Светлый фон

Нину не радовал этот разговор, но она продолжала слушать в очередной раз, поддавшись желанию удостовериться в том, как ясно видит Эрик ее нутро.

– Но в лечебнице каждое празднование Нового года лишь резало ножом по сердцу. Ведь все было не так. Все было даже больше, чем не так. Все было ужасно, чудовищно, болезненно. Каждое Рождество, проведенное там взаперти, под дурманом от нейролептиков или привязанной ремнями к койке, все больше вбивало в голову мысли о безысходности. Ты впала в отчаяние оттого, что мир уже никогда не будет таким, как прежде.

Эрик не знал, откуда он брал все эти образы в голове. Он был уверен, что Нина не собиралась ими делиться, и поэтому, может, он просто напридумывал сам себе эти уродливые неправильные картинки. Но было в них что-то такое искреннее правдивое и прочное, заставлявшее осознать то, что их нельзя вернуть и изменить, они незыблемы и несокрушимы, как события прошлого, оставшиеся в памяти, и в то же время, безвозвратно ушедшие, дразнящие своей недосягаемостью. Разве обычная выдумка способна заставить человека испытывать подобное? Разве вымысел может заставить психологически стабильного человека поверить в то, что он реален?

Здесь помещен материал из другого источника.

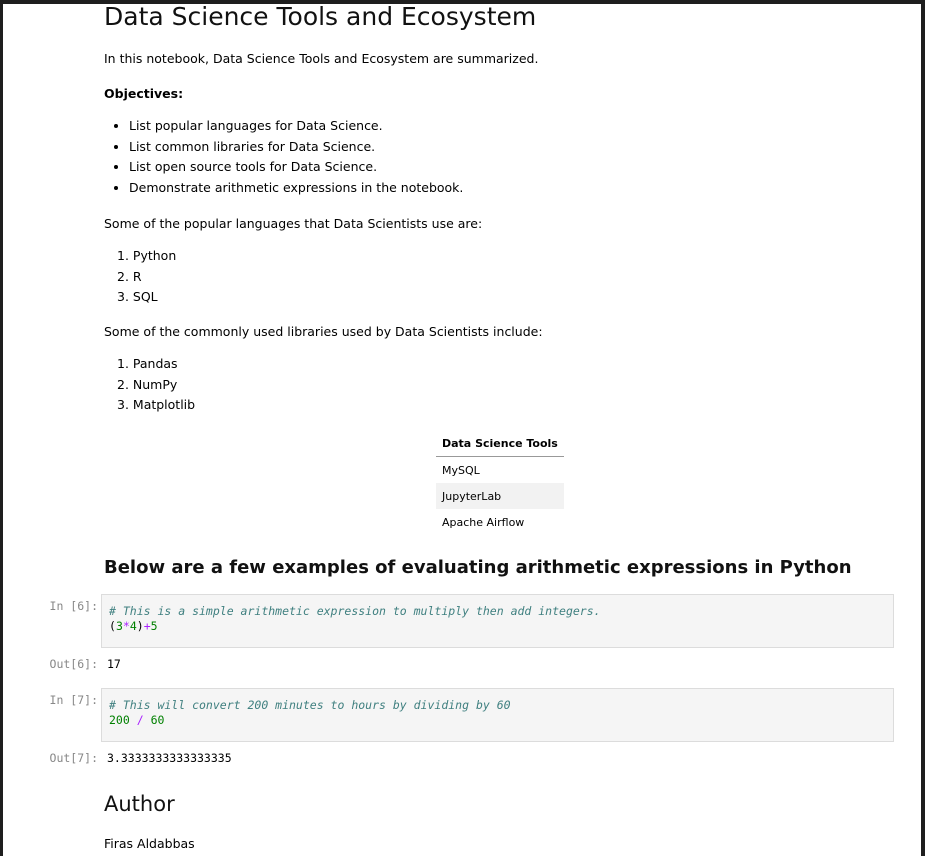 The height and width of the screenshot is (856, 925). Describe the element at coordinates (525, 168) in the screenshot. I see `list-item: List open source tools for Data Science.` at that location.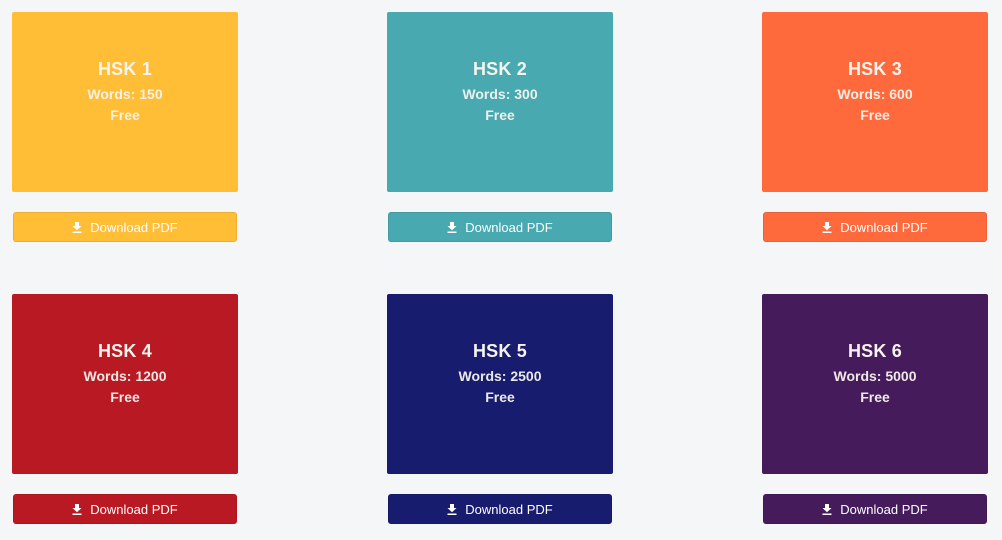  What do you see at coordinates (500, 351) in the screenshot?
I see `level-title: HSK 5` at bounding box center [500, 351].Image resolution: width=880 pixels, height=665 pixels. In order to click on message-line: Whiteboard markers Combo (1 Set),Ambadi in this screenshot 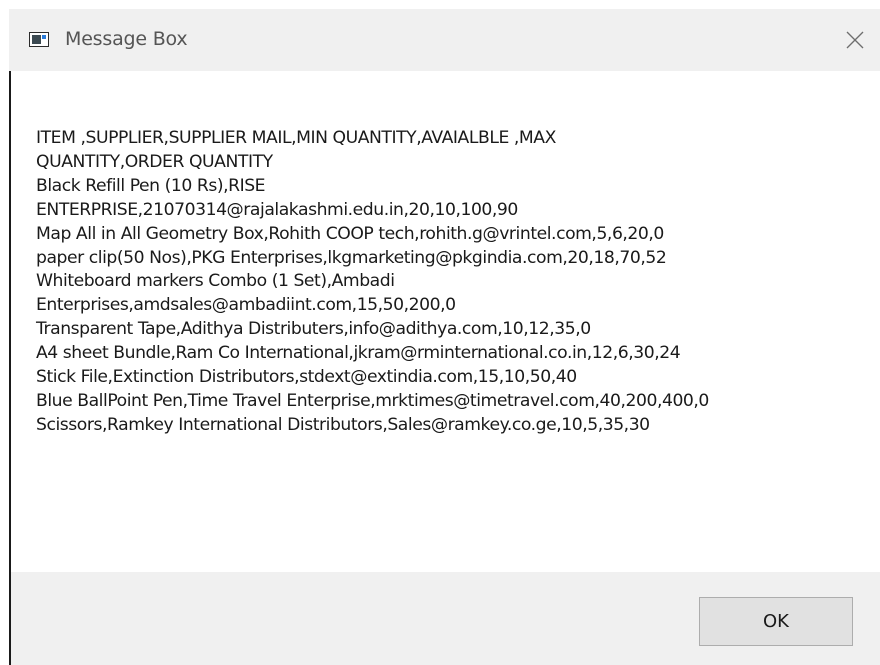, I will do `click(216, 282)`.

Он не просто видел воспоминания Нины, он был ею в них. Он лежал обездвиженный на скрипучей железной кровати. Кожаные истертые, но крепкие ремни туго стягивали запястья. Спина и ягодицы онемели от жесткого матраса, жутко хотелось встать и размять их. Выскочившая из кроватной сетки пружина больно давила в самую лопатку, казалось, что одним лишь давлением она уже образовала на теле синяк. Во рту было так сухо, что губы отрывались от зубов, оставляя на них ошметки кожи, и невозможно было сглотнуть из-за жгучей боли в глотке. Вокруг темнота, но в комнате есть маленькое зарешеченное окно под потолком, примерно сантиметров тридцать на сорок, и тусклый свет уличного фонаря был единственным его компаньоном в этом царстве мрака и страхов. Он видит, как в этом желтом свете падают крупные хлопья снега, и по ним он понимает, что ночь невероятно тепла и безмятежна, в отличие от его мира здесь. Он чувствует присутствие Тех, кого боится так, что желудок завязывается в узел и немеют мускулы. Он слышит Их дыхание, видит мелькающие в тьме блеклые тени. Пару раз в моменты пика охватившего ужаса он даже почувствовал, как Они дотронулись своими холодными высохшими культями до привязанных лодыжек. А Эрик все смотрит в окно, на этот слабый желтый свет, пытаясь не обращать на Них внимание, пытаясь поверить в то, что он сильнее Их, пытаясь побороть свой животный страх перед Ними. И каждый раз проигрывает. Глаза закипают, и горячие слезы струятся по щекам, пропитывая подушку насквозь. Его накачали транквилизатором, уверенные, что галлюцинации отступят. Но в действительности они обездвижили его, лишили защиты и принесли в жертву.